Bevor die Fische elektrisch betäubt werden, ruhen sie mindestens 24 Stunden in speziellen Hälterungsbecken. Nach einem Kiemenschnitt blutet der Fisch im kalten Wasser aus und wird sofort weiterverarbeitet, filetiert, entgrätet und verpackt. Seit jeher ist das Räuchern Tradition auf dem Kundelfingerhof. Mittlerweile wird etwa die Hälfte des Umsatzes mit geräucherten Fischen erzielt. «Früher wurde in erster Linie geräuchert, um die Haltbarkeit vom Fleisch zu verlängern. Heute steht der Geschmack im Vordergrund», betonte Junker. Im Jahr 1966 wurde auf dem Hof die erste Heissräucheranlage in einer Schweizer Fischzucht gebaut.

In Salzlake eingelegt

Beim Heissräuchern wird die Forelle über Nacht in eine Salzlake eingelegt, dann im Rauchofen gegart und noch einige Stunden im Rauch veredelt. Beim Kaltrauchverfahren bleiben die Fische ein bis zwei Tage im Rauch. Damit das Fleisch zart und schnittfest bleibt und das Aroma langsam eindringen kann, darf die Rauchtemperatur dabei 20 bis 22 Grad nicht überschreiten. Auf diese Weise werden Lachsforellen, Seesaiblinge, sowie zugekaufter schottischer und norwegischer Lachs geräuchert. Der Gewichtsverlust ist beim Räuchern höher. Deshalb ist der geräucherte Fisch auch teurer.

Drei Tage im Vakuumbeutel

Als «Graved» wird eine aus Skandinavien stammende Veredelungsart bezeichnet. Der filetierte Fisch wird dabei trocken gesalzen und statt mit Rauch mit Kräutern und Gewürzen aromatisiert. Das Fleisch kommt dann noch drei bis vier Tage in den Vakuumbeutel, damit das Aroma einzieht.

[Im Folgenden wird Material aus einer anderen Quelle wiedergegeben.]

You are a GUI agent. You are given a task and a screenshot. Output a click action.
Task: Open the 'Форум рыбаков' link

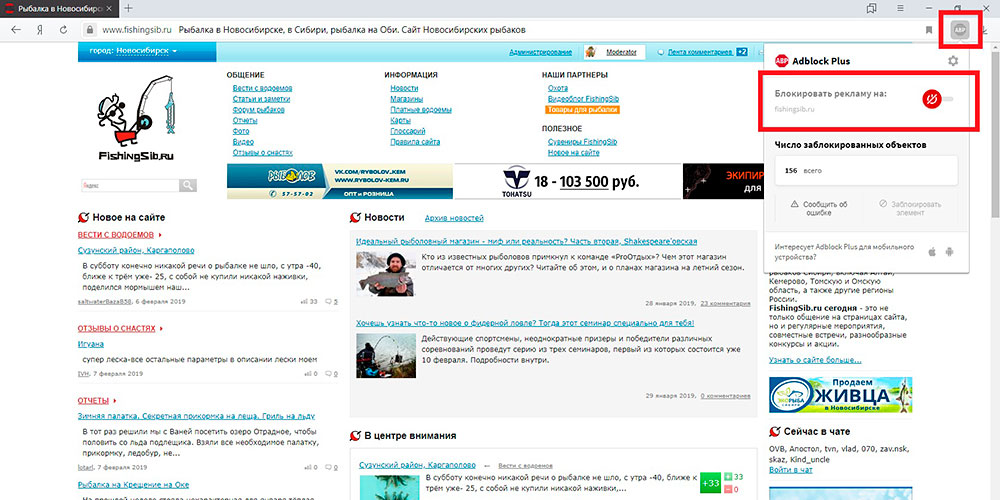pyautogui.click(x=258, y=109)
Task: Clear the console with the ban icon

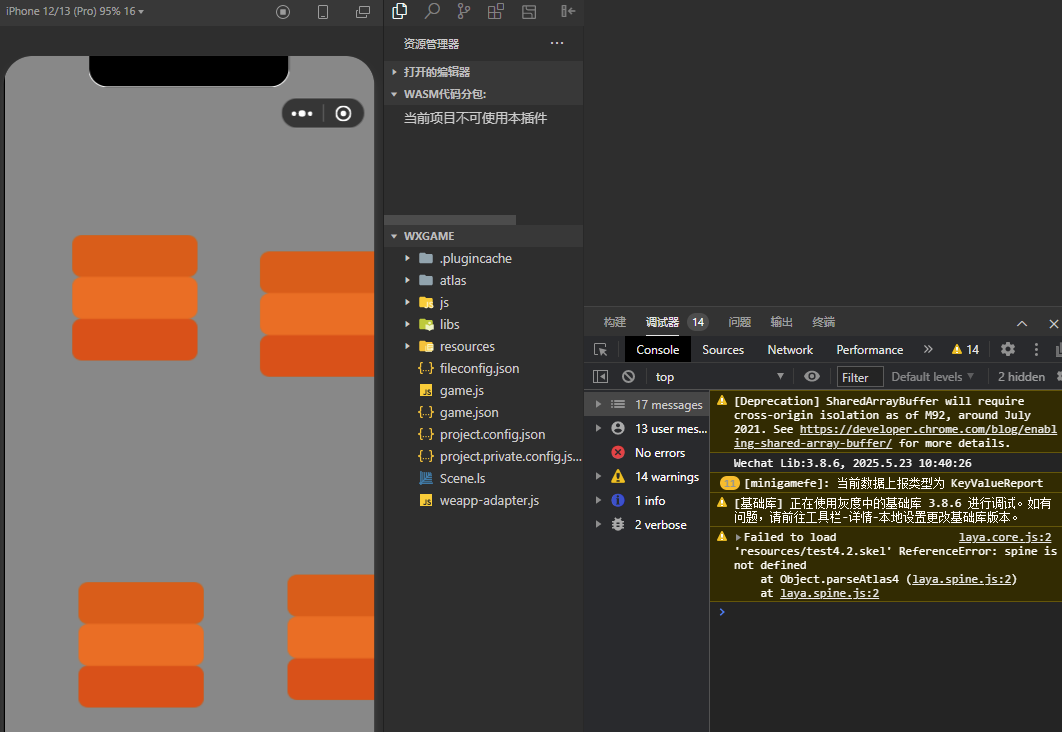Action: [x=628, y=377]
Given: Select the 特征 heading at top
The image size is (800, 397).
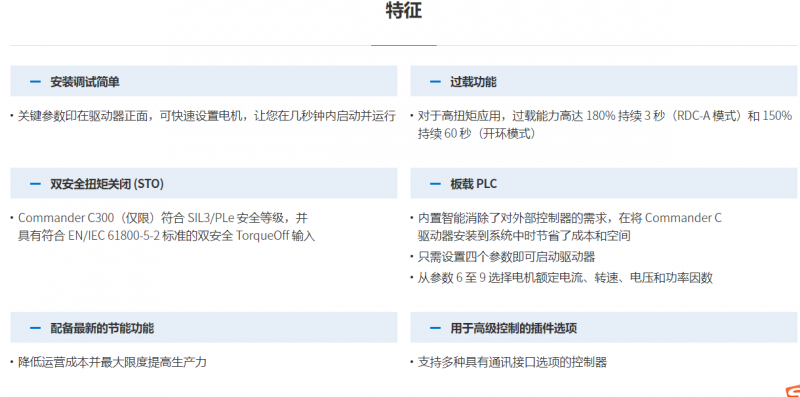Looking at the screenshot, I should pyautogui.click(x=404, y=10).
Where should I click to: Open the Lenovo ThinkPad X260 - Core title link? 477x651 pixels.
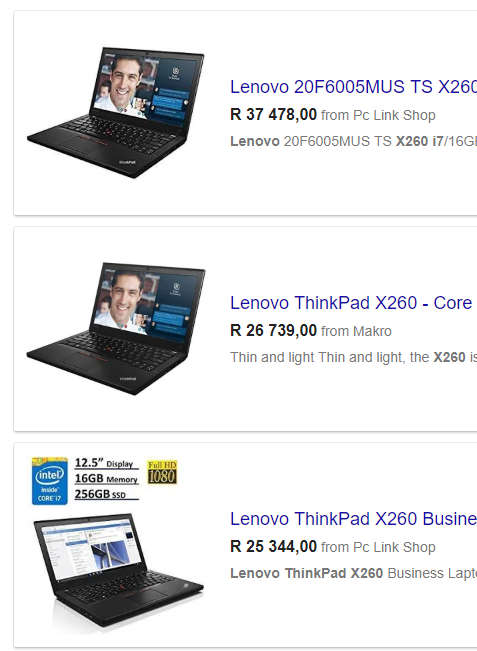351,303
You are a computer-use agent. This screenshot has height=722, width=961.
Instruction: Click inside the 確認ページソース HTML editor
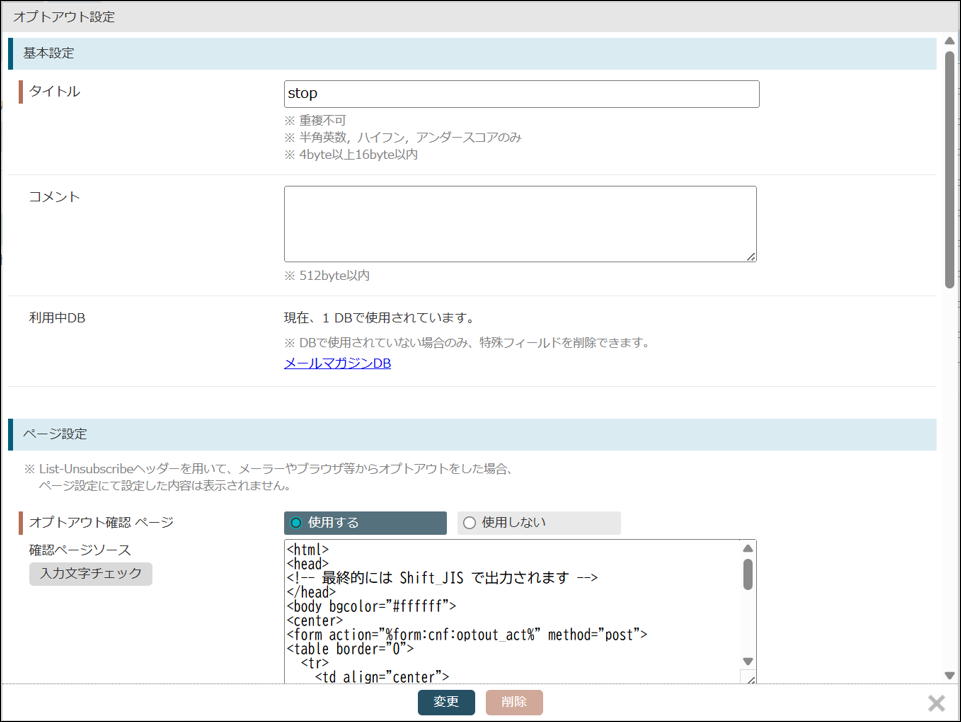tap(510, 610)
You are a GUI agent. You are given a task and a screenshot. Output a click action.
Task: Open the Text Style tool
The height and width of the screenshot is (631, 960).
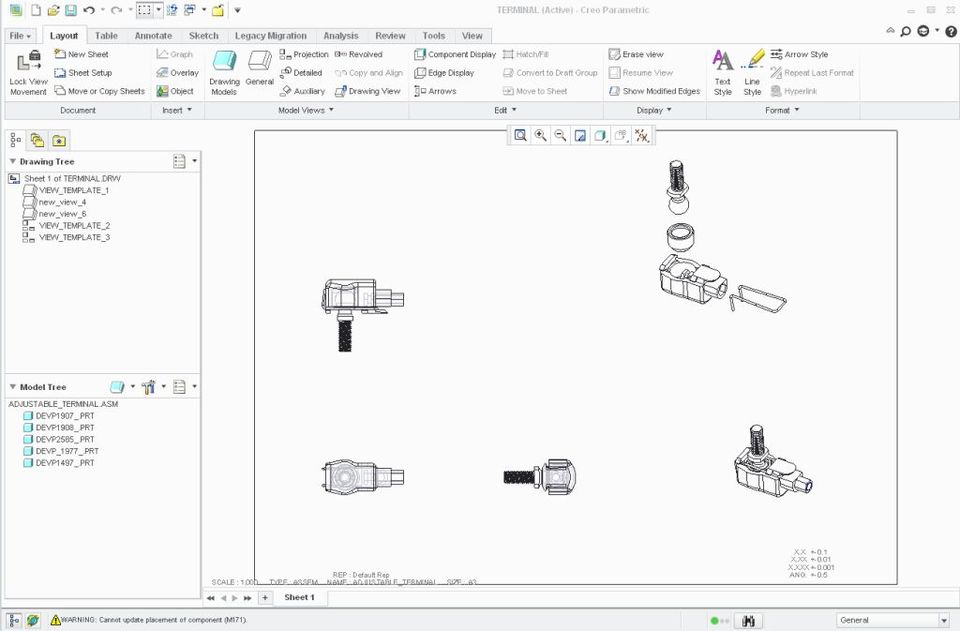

Für die Fischveredelung verwendet der Kundelfingerhof ausschliesslich Schweizer Salz und Zucker. Die Räucherei wird mit reinen Buchenholzspänen betrieben. Die Restasche aus der Räucheranlage wird als Dünger und Bodenverbesserer weiterverwertet. Die Schlachtabfälle werden energetisch in der Biogasanlage der Speiseresteentsorgung Jakob Bösch im ausser-rhodischen Herisau genutzt.

Direktverkauf legt zu

Wie Martin Junker erläutert, hat sich wegen der Corona-Pandemie der Absatz von der Gastronomie zum Detailhandel und zum Direktverkauf verschoben. Rund 35 Prozent wird an die Gastronomie und der Rest an den Detailhandel geliefert oder direkt vermarktet. Der Umsatz im Selbstbedienungs-Hofladen stieg während der Corona-Pandemie von 5 auf 15 Prozent.